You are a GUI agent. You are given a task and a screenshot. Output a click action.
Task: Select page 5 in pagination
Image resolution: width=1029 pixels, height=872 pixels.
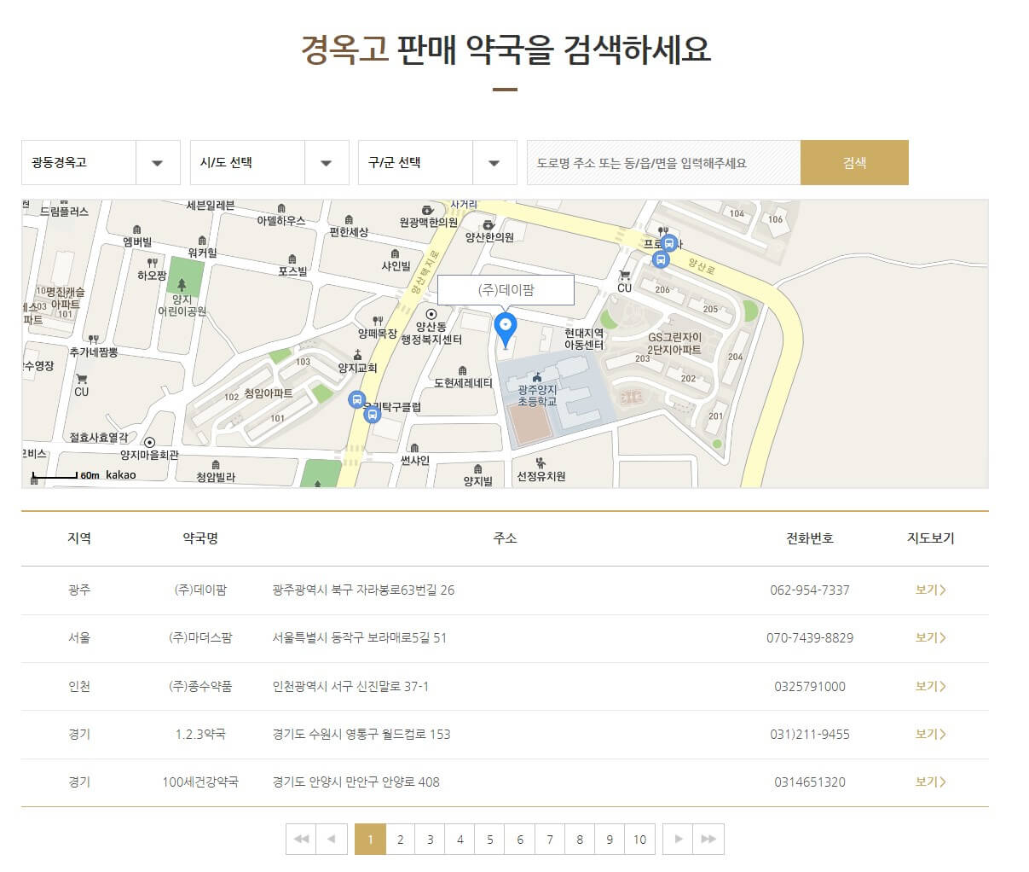[x=490, y=839]
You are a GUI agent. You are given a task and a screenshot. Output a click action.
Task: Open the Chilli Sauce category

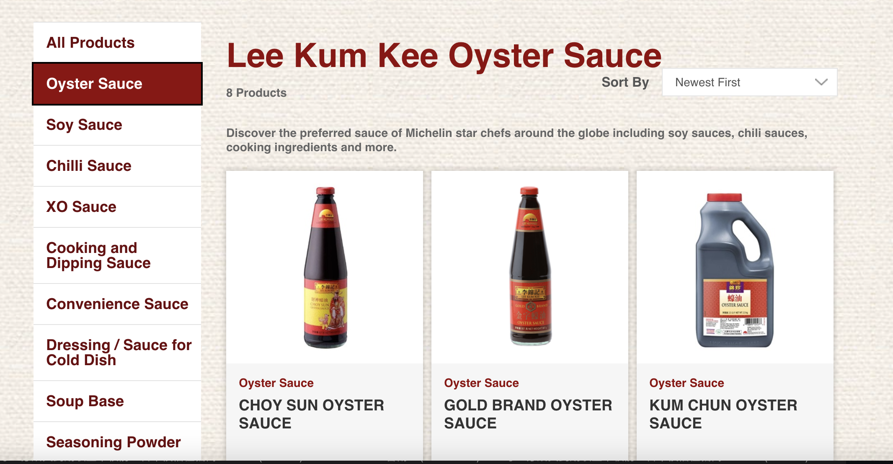click(117, 166)
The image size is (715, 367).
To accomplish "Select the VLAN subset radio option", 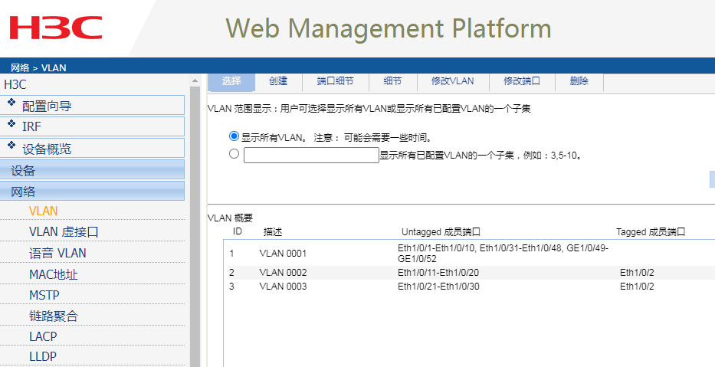I will click(235, 154).
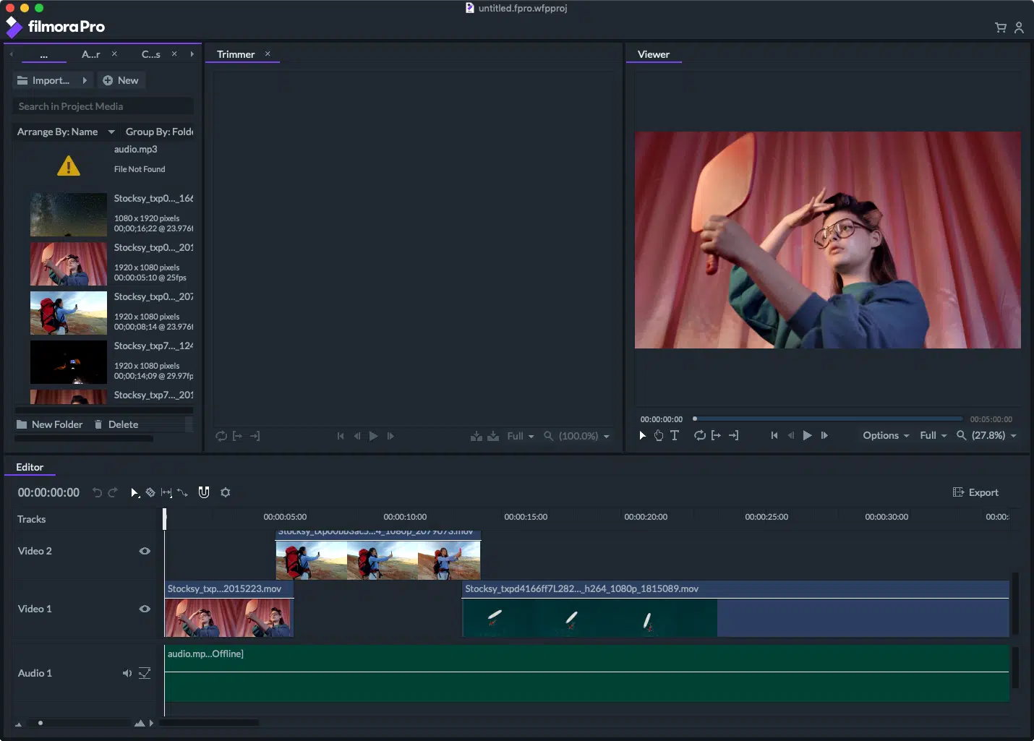Click the New Folder button
This screenshot has height=741, width=1034.
(x=49, y=424)
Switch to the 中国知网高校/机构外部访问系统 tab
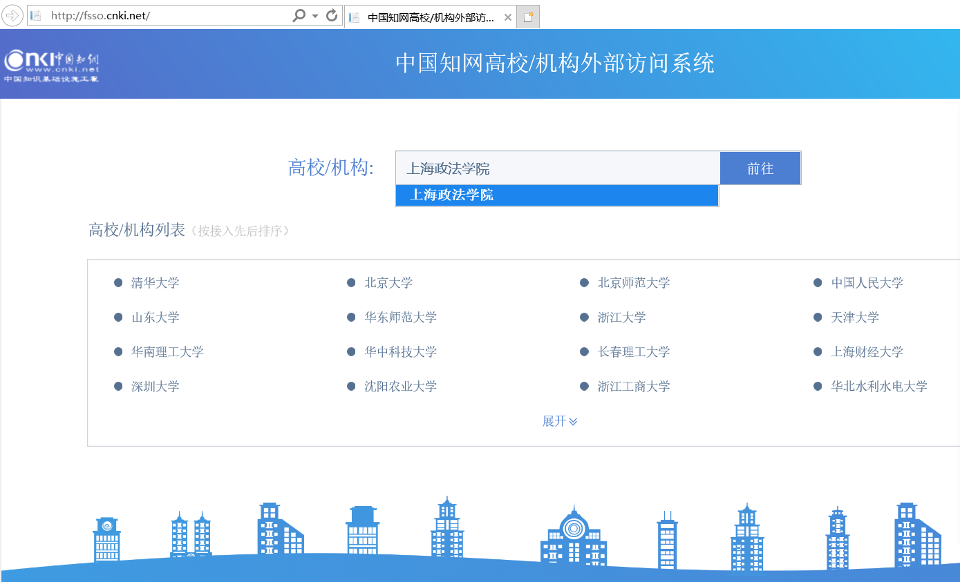This screenshot has width=960, height=582. (430, 17)
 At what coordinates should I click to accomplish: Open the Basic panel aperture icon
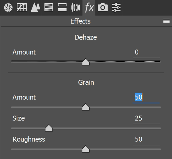click(8, 7)
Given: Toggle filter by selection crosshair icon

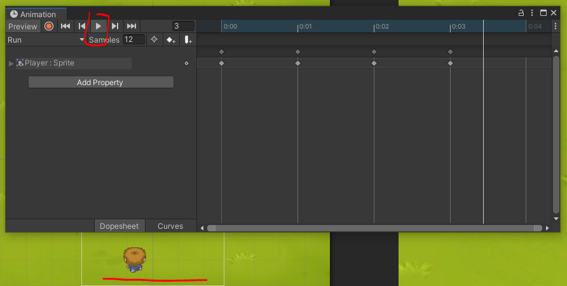Looking at the screenshot, I should coord(154,40).
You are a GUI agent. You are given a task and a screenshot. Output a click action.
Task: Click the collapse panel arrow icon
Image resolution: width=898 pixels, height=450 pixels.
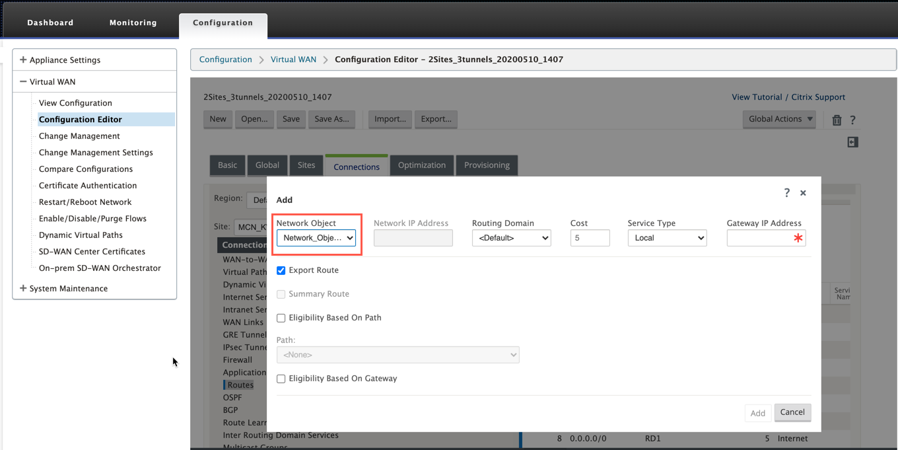pos(852,142)
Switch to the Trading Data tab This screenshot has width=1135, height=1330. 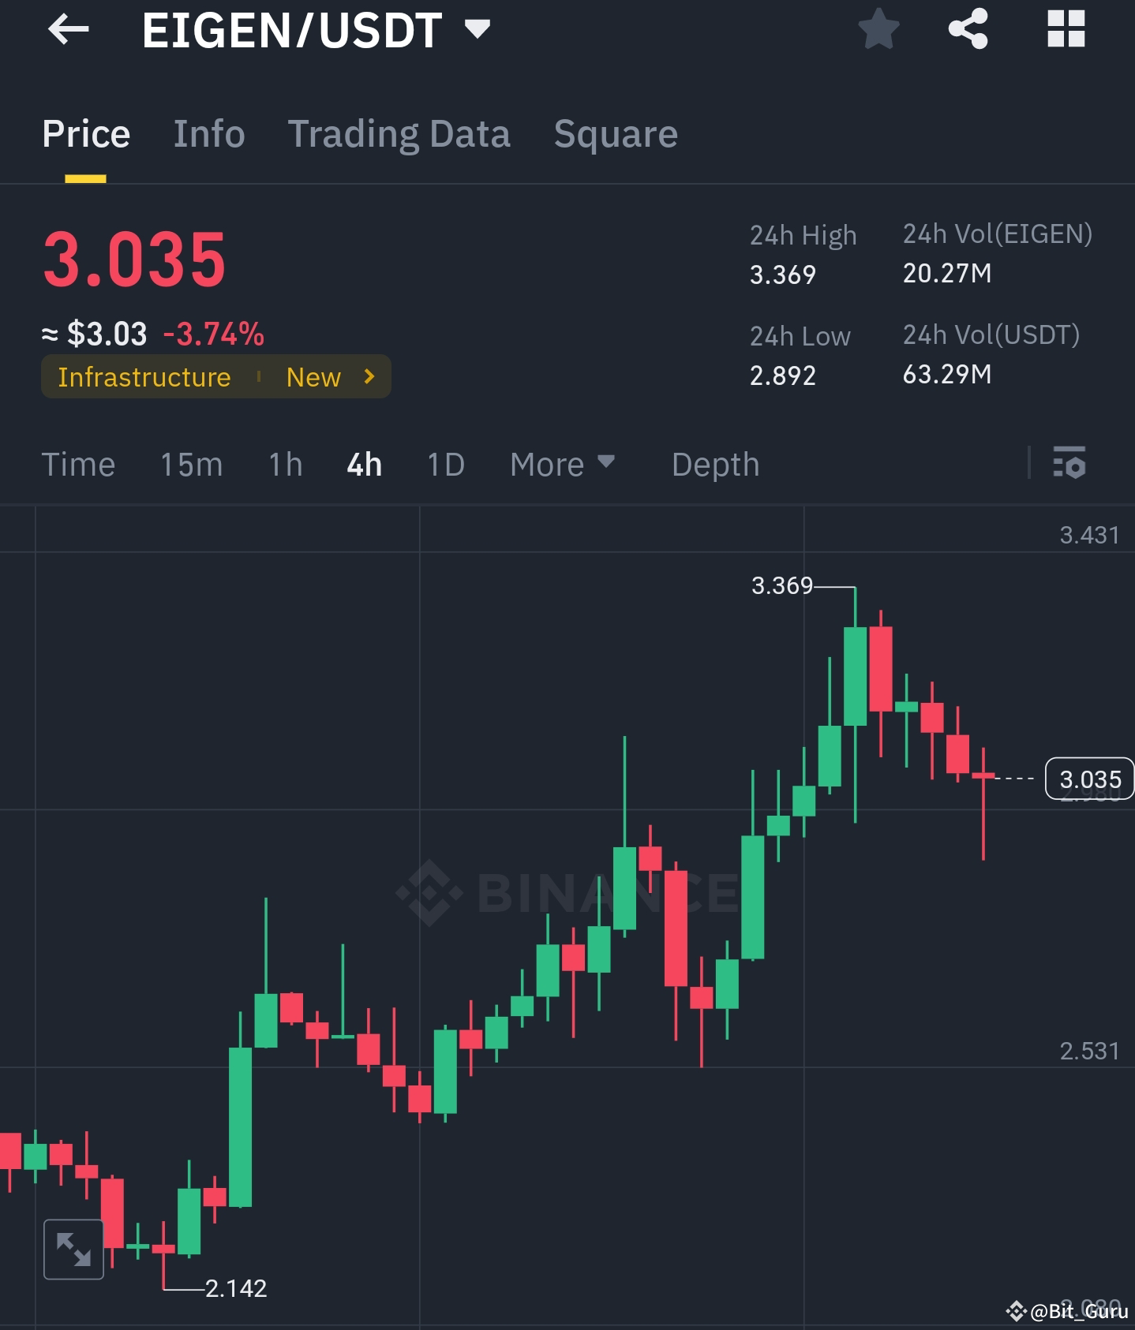point(399,133)
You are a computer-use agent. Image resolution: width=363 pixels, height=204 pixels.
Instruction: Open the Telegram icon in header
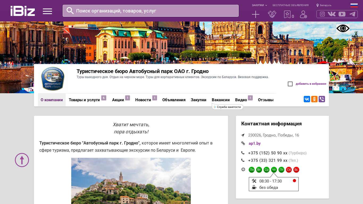pos(352,14)
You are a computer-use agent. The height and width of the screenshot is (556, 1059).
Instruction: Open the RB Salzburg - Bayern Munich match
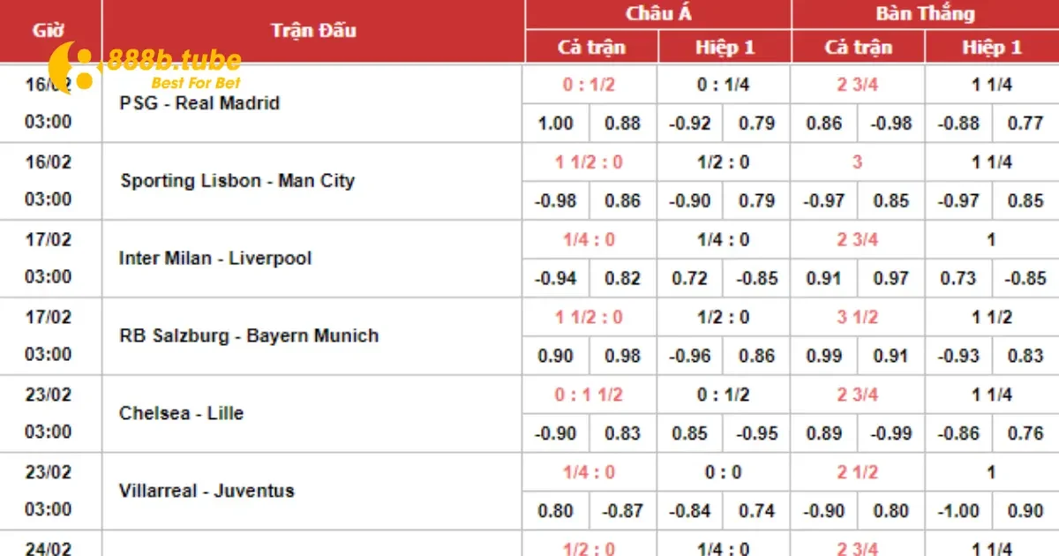[x=249, y=336]
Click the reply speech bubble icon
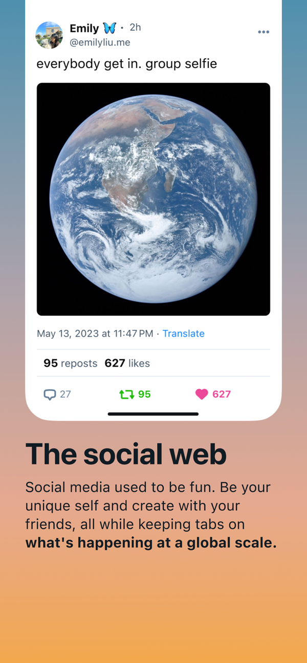The image size is (307, 663). 50,394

### EXERCISE BRIEF
Write out the lines of the listing from the one that holds "Instruction: Open the Telegram icon in header" to the very last line, both included, exactly as they appear and without any pictures.

### TASK ANSWER
Instruction: Open the Telegram icon in header
pos(352,14)
You are a computer-use agent. The height and width of the screenshot is (556, 1059).
Instruction: Open the RB Salzburg - Bayern Munich match
[x=249, y=336]
Click the reply speech bubble icon
The image size is (307, 663). 50,394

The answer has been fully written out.